Дело в том, что старый Христиан носил на руках Лору, дочь своего господина, когда она еще была совсем маленькой девочкой. На его глазах прошли ее детство и юность, и потому он не переставал любить и уважать ее, хотя знал, что она стала женой разбойника Лейхтвейса. Старик Христиан был человек простой: он не понимал, почему его господин ни за что не хочет простить свою дочь, которую он прежде так боготворил. Христиан не отрицал того, что быть женой разбойника и принимать участие в злодеяниях — грешно, но, с другой стороны, он спрашивал себя: могла ли графиня Лора поступить иначе, раз она полюбила Лейхтвейса? Все чаще и чаще просматривал он старую Библию и искал в ней ответа на волнующие его вопросы. Он находил там много изречений, казавшихся ему подходящими, но все они противоречили взгляду старого графа.

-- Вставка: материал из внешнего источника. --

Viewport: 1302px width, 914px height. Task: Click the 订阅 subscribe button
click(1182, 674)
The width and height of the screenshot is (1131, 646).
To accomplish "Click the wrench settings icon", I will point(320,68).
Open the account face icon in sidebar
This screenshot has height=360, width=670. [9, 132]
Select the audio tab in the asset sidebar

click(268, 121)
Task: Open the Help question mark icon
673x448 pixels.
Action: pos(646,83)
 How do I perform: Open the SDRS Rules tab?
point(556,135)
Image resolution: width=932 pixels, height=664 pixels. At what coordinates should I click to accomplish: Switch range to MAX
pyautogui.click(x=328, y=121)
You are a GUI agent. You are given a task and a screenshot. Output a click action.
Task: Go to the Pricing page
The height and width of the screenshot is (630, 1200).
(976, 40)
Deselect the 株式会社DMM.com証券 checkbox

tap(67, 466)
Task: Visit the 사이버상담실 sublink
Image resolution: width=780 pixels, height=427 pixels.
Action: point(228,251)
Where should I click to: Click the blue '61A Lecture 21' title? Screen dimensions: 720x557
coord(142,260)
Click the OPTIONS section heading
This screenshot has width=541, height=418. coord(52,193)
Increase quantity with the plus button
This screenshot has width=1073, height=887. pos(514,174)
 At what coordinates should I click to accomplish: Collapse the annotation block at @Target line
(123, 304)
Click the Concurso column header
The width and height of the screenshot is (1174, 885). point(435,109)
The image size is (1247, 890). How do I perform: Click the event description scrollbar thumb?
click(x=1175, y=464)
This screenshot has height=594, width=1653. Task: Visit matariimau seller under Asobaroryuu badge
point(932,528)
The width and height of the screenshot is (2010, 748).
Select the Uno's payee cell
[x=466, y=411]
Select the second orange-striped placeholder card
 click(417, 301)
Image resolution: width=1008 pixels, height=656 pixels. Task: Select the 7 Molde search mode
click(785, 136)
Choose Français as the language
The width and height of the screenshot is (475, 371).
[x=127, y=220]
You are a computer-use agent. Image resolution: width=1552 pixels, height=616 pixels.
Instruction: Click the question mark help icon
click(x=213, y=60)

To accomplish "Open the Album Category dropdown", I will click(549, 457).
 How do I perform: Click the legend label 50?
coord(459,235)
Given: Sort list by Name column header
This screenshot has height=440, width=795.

Прежде всего сам Господь ясно повелел: «Оставь отца своего и матерь свою и прилепися к мужу своему!» Так графиня Лора и поступила, когда последовала за Лейхтвейсом. Затем Христиан читал о Руфи, которая из-за любви своей покинула дом и страну и даже изменила вере своей. В Ветхом и Новом Завете верный слуга нашел много доводов, которые он мог бы привести своему господину. Но ему было приказано молчать, и он не смел даже произносить в присутствии графа имени так низко павшей дочери его.